My position is that it's not harmful to add them to os-traits; it's
whether/how they're used in nova that needs some thought.

>>> Does the Security Team has any strong opinions?

Still hoping someone speaks up in this capacity...

>>> If there is consensus on dropping those CPU-flags-as-traits that let you
>>> target vulnerable hosts, drop them.  And add only those CPU flags as
>>> traits that provide either 'features' (what's the definition?) or those
>>> that reduce performance degradation.
>> my vote is for only adding tratis for cpu featrue. 
> Noted; I'd like to hear other opinions.  (And note that the word
> "feature" can get fuzzy in this context, I'll assume we're using it
> somewhat loosely to include things that help with reducing perf
> degradation, etc.)

I abstain. Once again, presence in os-traits is harmless; use by nova is
subject to further discussion. But we also don't have any demand (that
I'm aware of).

However, I'll state again for the record that vendor-specific "positive"
traits (indicating "has mitigation", "not vulnerable", etc.) are nigh
worthless for the Nova scheduling use case of "land me on a
non-vulnerable host" because, until you can say
required=in:HW_CPU_X86_INTEL_FIX,HW_CPU_X86_AMD_FIX, you would have to
pick your CPU vendor ahead of time.

>> PCID is a CPU feautre that was designed as a performce optiomistation 

I'm staying well away from the what-is-a-feature discussion, mainly out
of ignorance.

>>> Some think this is not "Nova's business", because: "just like how you
>>> don't want to stop based on CPU fan speed or temperature or firmware
>>> patch levels ...".

IMO this (cpu flags/features/attributes, and even possibly firmware
patch levels, though probably not fan speed or temperature) is a
perfectly suitable use of traits. Not all traits have to feed into Nova
scheduling decisions; they could also be used by e.g. external
orchestrators. os-traits needs to have that more global not-just-Nova

(Disclaimer: I'm a card-carrying "trait libertarian": freedom to do what
makes sense with traits, as long as you're not hurting anyone and it's
not costing the taxpayers.)

> Okay, "stopping" / "refusing to launch" is too strict
> and unresonable; scratch that.

I agree with this, for all the reasons stated.

> we can potentially make Nova
> check the 'sysfs' directory for vulnerabilities.

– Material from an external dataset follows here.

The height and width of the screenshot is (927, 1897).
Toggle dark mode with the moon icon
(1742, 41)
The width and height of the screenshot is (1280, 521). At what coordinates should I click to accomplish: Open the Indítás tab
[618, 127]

IMO this is still a good idea, but rather than warning / refusing to
boot, we could expose a roll-up trait, subject to the strawman design below.

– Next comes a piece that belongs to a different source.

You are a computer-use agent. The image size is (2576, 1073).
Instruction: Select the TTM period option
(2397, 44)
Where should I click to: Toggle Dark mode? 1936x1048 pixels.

To summarize my position on the os-traits side of things:

- We can merge the feature-ish traits (assuming folks can agree on which
ones those are).
- We can merge the vulnerability traits as long as they come with nice
comments explaining the potential security pitfalls around using them.
- Or for all I care we can merge nothing, since we don't actually seem
to have a demand for it.


I'm going to dive into Nova-land now.

The below would need a blueprint and a spec. And an owner. And it would
be nice if it also had demand.

If we want to make scheduling decisions based on vulnerabilities, it
needs to be under the exclusive control of the admin. As mentioned
above, exposing the traits and allowing untrusted/untrustworthy users to
target vulnerable hosts is only marginally worse than having those
vulnerable hosts available to said untrusted users at all. So if we are
going to have virt drivers expose a VULNERABLE trait in any form, it
should come with:

1) a config option in the spirit of:

allow_scheduling_to_vulnerable_hosts = $bool (default: False)

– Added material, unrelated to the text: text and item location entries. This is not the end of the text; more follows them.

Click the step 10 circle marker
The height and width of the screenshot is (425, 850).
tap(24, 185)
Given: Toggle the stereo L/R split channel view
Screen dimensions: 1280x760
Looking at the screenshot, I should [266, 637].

which, when False, causes the scheduler to add
trait:VULNERABLE=forbidden to *all* GET /a_c requests.

But we should generalize this to:

  (a) Maintain a hardcoded list of traits that represent vulnerabilities
or other undesirables
  (b) Have the conf option be [scheduler]evil_trait_whitelist
  (c) Add [trait:$X=forbidden for $X in {(b) - (a)}]

2) a hard check to disallow trait:$X=required from *anywhere* (flavor,
image, etc.) regardless of the conf option. Either reject the boot
request or explicitly strip that out.

For completeness, note that these traits need to be "negative" (i.e.
"has vulnerability") so that we can forbid them in a list in the GET
/a_c request. Because required=!INTEL_VULNERABLE,!AMD_VULNERABLE will
correctly avoid vulnerable hosts from either vendor, but
required=INTEL_FIXED,AMD_FIXED won't land anywhere, and we don't have
required=in:INTEL_FIXED,AMD_FIXED yet.